When US president Donald Trump ordered the government to shut down last week, it was the third shutdown since he took office in 2017—and the 21st since 1976, the year the modern congressional budget process was enacted.
The current shutdown stems from a stalemate between the White House and congressional Democrats over funding for Trump’s long-promised wall along the US-Mexico border. The first, which occurred in 1976 under Republican president Gerald Ford and lasted more than 10 days, was also about funding, but for the Departments of Labor and Health, Education, and Welfare, not for a wall most experts say won’t work.
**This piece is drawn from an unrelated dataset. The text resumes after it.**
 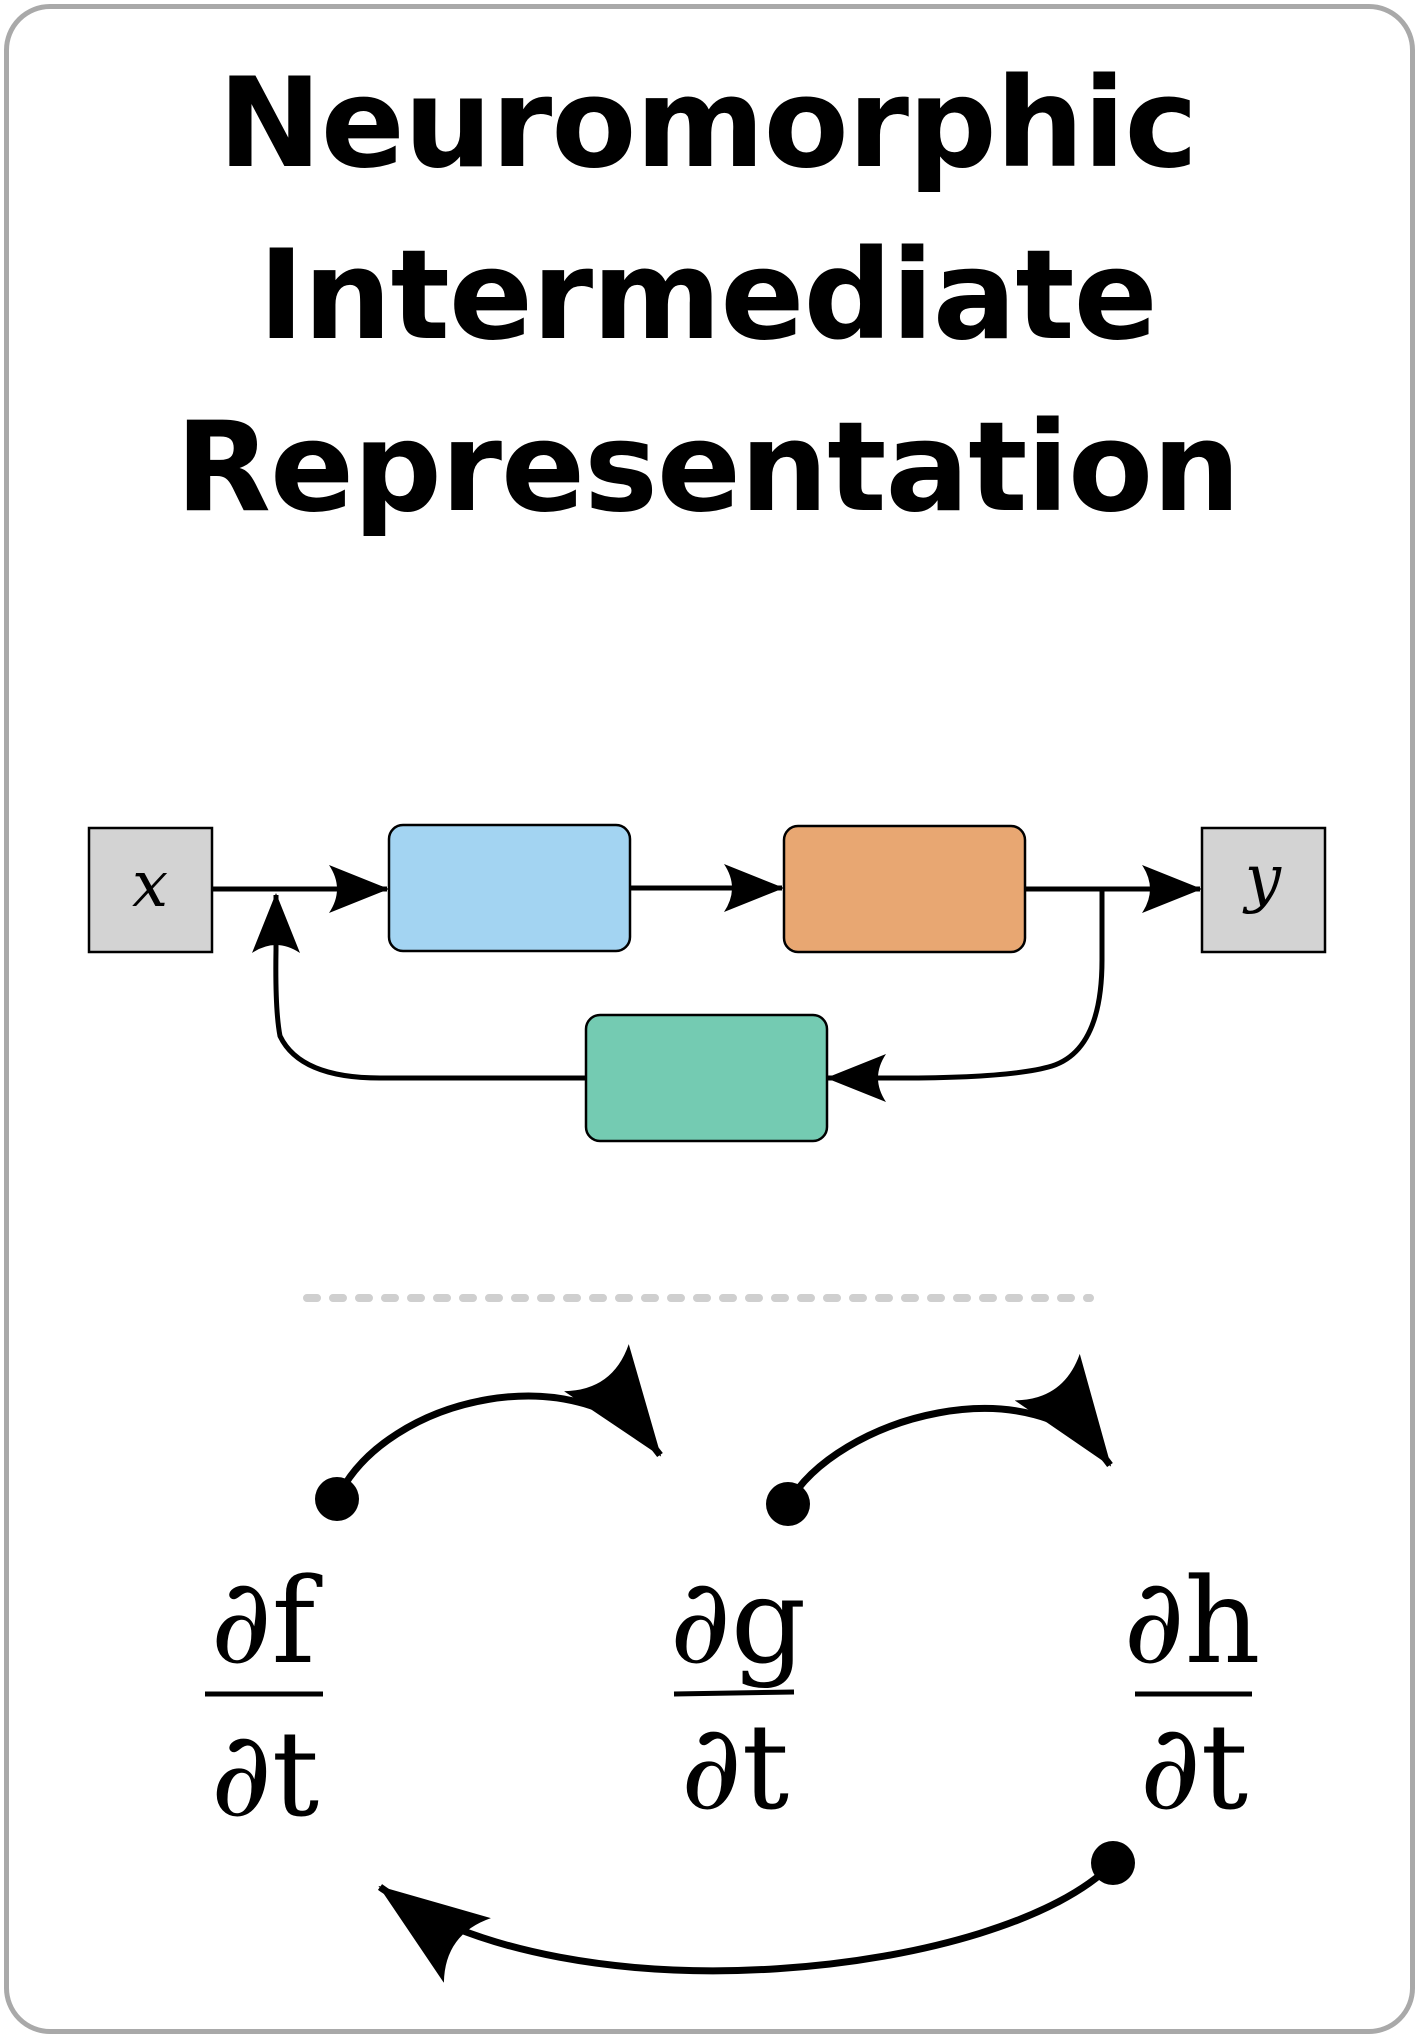 What do you see at coordinates (738, 1621) in the screenshot?
I see `fraction-g-numerator: ∂g` at bounding box center [738, 1621].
According to a detailed chart of historical data compiled by Gretchen Frazee and Lisa Desjardins of PBS, the longest single shutdown lasted 21 days in 1995, when Democrat Bill Clinton was president and Republicans controlled both branches of congress. That’s when Clinton and House speaker Newt Gingrich couldn’t reach an agreement over domestic spending cuts. The shortest shutdown, on February 9, 2018, centered around deficit spending and tax cuts and lasted just nine hours.
Fights involving abortion have shut down the government five separate times, for a total of 57 days between 1977 and 1979; all under Democratic president Jimmy Carter, with Democrats in control of both the House and Senate. However, those, like the previous stalemates, resulted in funding gaps, with no actual shutdown of the government required.
The first actual shutdown came in 1981, when Republican president Ronald Reagan ordered non-essential federal employees to go home. Two days later, the government was back in business. The following year, a one-day technical shutdown occurred because a White House barbecue and a Democratic fundraiser delayed a funding bill from being processed on time. Other reasons the government has been shut down over the years include battles over immigration, the Affordable Care Act, Medicare, US support of the Nicaraguan Contras, missile programs, and pay raises for Congressional staff.
Right now, about three-fourths of the US government remains funded, meaning the current shutdown is technically just a partial one. Still, it affects hundreds of thousands of federal employees and contractors. The Federal Emergency Management Agency (FEMA) alone has suspended hundreds of contracts, involving many dozens of companies and suppliers, until further notice.